» What is being asked
Make an exact copy of the lines below.

» Extracted entries
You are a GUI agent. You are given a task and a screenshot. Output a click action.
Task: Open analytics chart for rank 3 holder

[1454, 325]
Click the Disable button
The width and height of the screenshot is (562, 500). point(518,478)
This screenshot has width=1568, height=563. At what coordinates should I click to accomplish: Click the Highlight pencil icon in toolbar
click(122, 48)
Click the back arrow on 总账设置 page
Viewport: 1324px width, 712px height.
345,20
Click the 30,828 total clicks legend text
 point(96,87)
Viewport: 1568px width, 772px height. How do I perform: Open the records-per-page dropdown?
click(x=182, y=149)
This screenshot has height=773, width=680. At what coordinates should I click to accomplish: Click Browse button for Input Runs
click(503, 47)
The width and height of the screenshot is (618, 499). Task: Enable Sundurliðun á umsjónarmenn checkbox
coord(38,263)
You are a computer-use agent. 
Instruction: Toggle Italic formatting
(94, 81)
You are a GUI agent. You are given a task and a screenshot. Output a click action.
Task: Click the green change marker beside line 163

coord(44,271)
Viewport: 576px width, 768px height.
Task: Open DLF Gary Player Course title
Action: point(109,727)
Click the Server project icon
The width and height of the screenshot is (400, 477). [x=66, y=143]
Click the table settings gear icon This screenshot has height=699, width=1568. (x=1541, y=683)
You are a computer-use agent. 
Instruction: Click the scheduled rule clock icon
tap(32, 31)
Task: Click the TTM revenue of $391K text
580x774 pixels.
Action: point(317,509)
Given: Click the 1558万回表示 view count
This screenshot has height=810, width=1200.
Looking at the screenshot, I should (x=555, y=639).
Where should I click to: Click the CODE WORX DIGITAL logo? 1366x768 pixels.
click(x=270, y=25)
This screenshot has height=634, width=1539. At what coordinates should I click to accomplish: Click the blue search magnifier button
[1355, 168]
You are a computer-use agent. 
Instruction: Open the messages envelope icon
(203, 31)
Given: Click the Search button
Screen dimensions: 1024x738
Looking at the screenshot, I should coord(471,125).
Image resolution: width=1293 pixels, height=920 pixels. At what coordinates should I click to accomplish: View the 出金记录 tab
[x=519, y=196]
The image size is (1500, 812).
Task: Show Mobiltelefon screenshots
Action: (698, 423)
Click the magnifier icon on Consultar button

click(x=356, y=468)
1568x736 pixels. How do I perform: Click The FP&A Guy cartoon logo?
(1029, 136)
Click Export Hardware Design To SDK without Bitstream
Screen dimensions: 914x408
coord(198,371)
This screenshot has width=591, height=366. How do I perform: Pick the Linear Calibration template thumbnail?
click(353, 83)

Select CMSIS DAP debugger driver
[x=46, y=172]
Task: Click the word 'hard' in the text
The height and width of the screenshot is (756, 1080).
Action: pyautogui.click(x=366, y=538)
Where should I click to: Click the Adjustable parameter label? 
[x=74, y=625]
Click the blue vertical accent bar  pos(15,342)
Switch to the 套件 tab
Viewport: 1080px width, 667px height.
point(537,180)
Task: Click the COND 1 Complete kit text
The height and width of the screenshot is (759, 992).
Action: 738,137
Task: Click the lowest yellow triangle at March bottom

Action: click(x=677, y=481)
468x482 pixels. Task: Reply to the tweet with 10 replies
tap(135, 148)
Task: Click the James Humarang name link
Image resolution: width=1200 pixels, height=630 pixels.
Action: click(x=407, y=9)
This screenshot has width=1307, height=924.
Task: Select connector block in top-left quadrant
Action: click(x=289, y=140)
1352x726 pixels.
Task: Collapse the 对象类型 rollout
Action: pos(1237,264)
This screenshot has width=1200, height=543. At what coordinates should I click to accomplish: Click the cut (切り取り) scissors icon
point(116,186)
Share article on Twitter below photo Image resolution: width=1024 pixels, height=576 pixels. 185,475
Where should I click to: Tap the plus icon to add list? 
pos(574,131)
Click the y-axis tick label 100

» Response to the task
You are a GUI agent. You are given a task and a screenshot. Output a click action.
Task: Open analytics chart for rank 3 holder

[1454, 325]
Click the Disable button
The width and height of the screenshot is (562, 500). point(518,478)
This screenshot has width=1568, height=563. At what coordinates should I click to accomplish: Click the Highlight pencil icon in toolbar
click(122, 48)
Click the back arrow on 总账设置 page
Viewport: 1324px width, 712px height.
345,20
Click the 30,828 total clicks legend text
 point(96,87)
Viewport: 1568px width, 772px height. How do I perform: Open the records-per-page dropdown?
click(x=182, y=149)
This screenshot has height=773, width=680. At what coordinates should I click to accomplish: Click Browse button for Input Runs
click(503, 47)
The width and height of the screenshot is (618, 499). Task: Enable Sundurliðun á umsjónarmenn checkbox
coord(38,263)
You are a computer-use agent. 
Instruction: Toggle Italic formatting
(94, 81)
You are a GUI agent. You are given a task and a screenshot. Output a click action.
Task: Click the green change marker beside line 163

coord(44,271)
Viewport: 576px width, 768px height.
Task: Open DLF Gary Player Course title
Action: point(109,727)
Click the Server project icon
The width and height of the screenshot is (400, 477). [x=66, y=143]
Click the table settings gear icon This screenshot has height=699, width=1568. (x=1541, y=683)
You are a computer-use agent. 
Instruction: Click the scheduled rule clock icon
tap(32, 31)
Task: Click the TTM revenue of $391K text
580x774 pixels.
Action: point(317,509)
Given: Click the 1558万回表示 view count
This screenshot has height=810, width=1200.
Looking at the screenshot, I should (x=555, y=639).
Where should I click to: Click the CODE WORX DIGITAL logo? 1366x768 pixels.
click(x=270, y=25)
This screenshot has height=634, width=1539. At what coordinates should I click to accomplish: Click the blue search magnifier button
[1355, 168]
You are a computer-use agent. 
Instruction: Open the messages envelope icon
(203, 31)
Given: Click the Search button
Screen dimensions: 1024x738
Looking at the screenshot, I should coord(471,125).
Image resolution: width=1293 pixels, height=920 pixels. At what coordinates should I click to accomplish: View the 出金记录 tab
[x=519, y=196]
The image size is (1500, 812).
Task: Show Mobiltelefon screenshots
Action: (698, 423)
Click the magnifier icon on Consultar button

click(x=356, y=468)
1568x736 pixels. How do I perform: Click The FP&A Guy cartoon logo?
(1029, 136)
Click Export Hardware Design To SDK without Bitstream
Screen dimensions: 914x408
coord(198,371)
This screenshot has width=591, height=366. How do I perform: Pick the Linear Calibration template thumbnail?
click(353, 83)

Select CMSIS DAP debugger driver
[x=46, y=172]
Task: Click the word 'hard' in the text
The height and width of the screenshot is (756, 1080).
Action: pyautogui.click(x=366, y=538)
Where should I click to: Click the Adjustable parameter label? 
[x=74, y=625]
Click the blue vertical accent bar  pos(15,342)
Switch to the 套件 tab
Viewport: 1080px width, 667px height.
point(537,180)
Task: Click the COND 1 Complete kit text
The height and width of the screenshot is (759, 992).
Action: 738,137
Task: Click the lowest yellow triangle at March bottom

Action: click(x=677, y=481)
468x482 pixels. Task: Reply to the tweet with 10 replies
tap(135, 148)
Task: Click the James Humarang name link
Image resolution: width=1200 pixels, height=630 pixels.
Action: click(x=407, y=9)
This screenshot has width=1307, height=924.
Task: Select connector block in top-left quadrant
Action: click(x=289, y=140)
1352x726 pixels.
Task: Collapse the 对象类型 rollout
Action: pos(1237,264)
This screenshot has width=1200, height=543. At what coordinates should I click to accomplish: Click the cut (切り取り) scissors icon
point(116,186)
Share article on Twitter below photo Image resolution: width=1024 pixels, height=576 pixels. 185,475
Where should I click to: Tap the plus icon to add list? 
pos(574,131)
Click the y-axis tick label 100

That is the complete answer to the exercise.